------ Passage

Dommisse: Well, it‘s more common from middle age onward, but it can happen even in a newborn child.  It can happen to a baby in the womb and by the time it’s born it already has developmental problems.  Those are usually missed.  Pediatricians are not much into it.  I have a woman in Tasmania who emails me about the horror story of her child who is now twelve and is actually improving some on high-dose continuous B12 supplementation.  She had to diagnose it herself on the Internet, not the doctors.

Moneychanger: Let me shift gears and talk about chronic pain because you seem to offer some hope for people with chronic pain.
I have a friend who is basically out of business.  He is in good physical shape, nearly 60 years old, and suffers from chronic pain in his neck that they think resulted from whiplash years ago.  But only in the last five years has it affected him this way.  He is on the maximum morphine patch.

Dommisse: I’ve got about eight natural things that I do for arthritis and it’s virtually sure that you are going to get out of it.

Moneychanger: You mean the pain of arthritis?

Dommisse: Yes, and the whole condition.  You are going to build new cartilage.

Moneychanger: That was the thing that amazed me in one of your articles.  You said you knew  a 63 year old man who had bone-on-bone knees ...

Dommisse: They were going to put new (prosthetic) knees in.

Moneychanger: Which is another big industry, joint replacement—and his chiropractor put him on four 500 mg Glucosamine Sulfate capsules and 8 omega-3 1000 mg capsules daily, in divided doses …

Dommisse: Yes, within three months he had no pain.  By the time I saw him, five years later, he was playing tennis (on his own, original knees)!

------------
------ Given information

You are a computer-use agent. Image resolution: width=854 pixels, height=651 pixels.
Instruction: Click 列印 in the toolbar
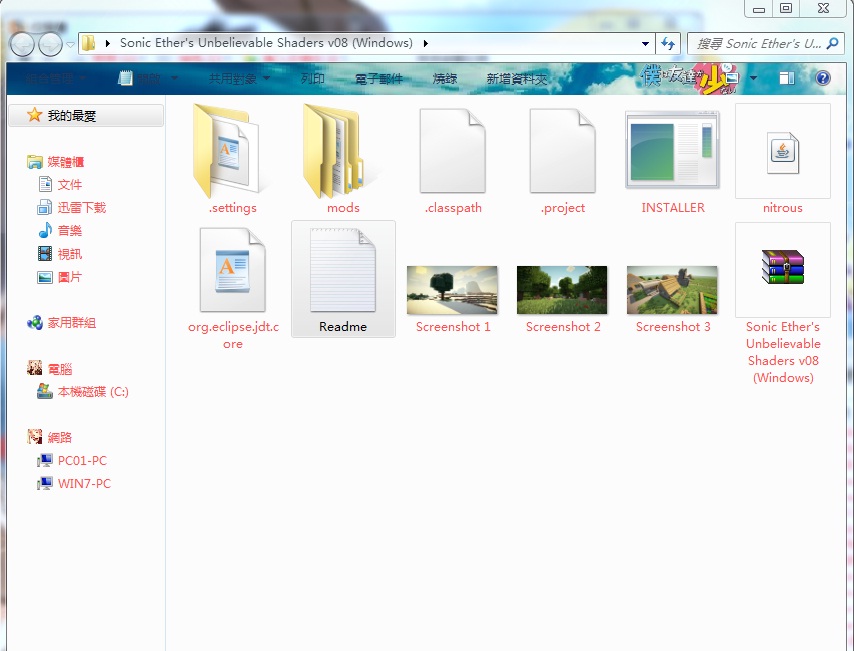pos(313,78)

------------

Exercise directions ▸ In the interview, within how long did the 63-year-old man with bone-on-bone knees have no pain after starting the supplements? The data are not needed for the task.

Answer ▸ Within three months.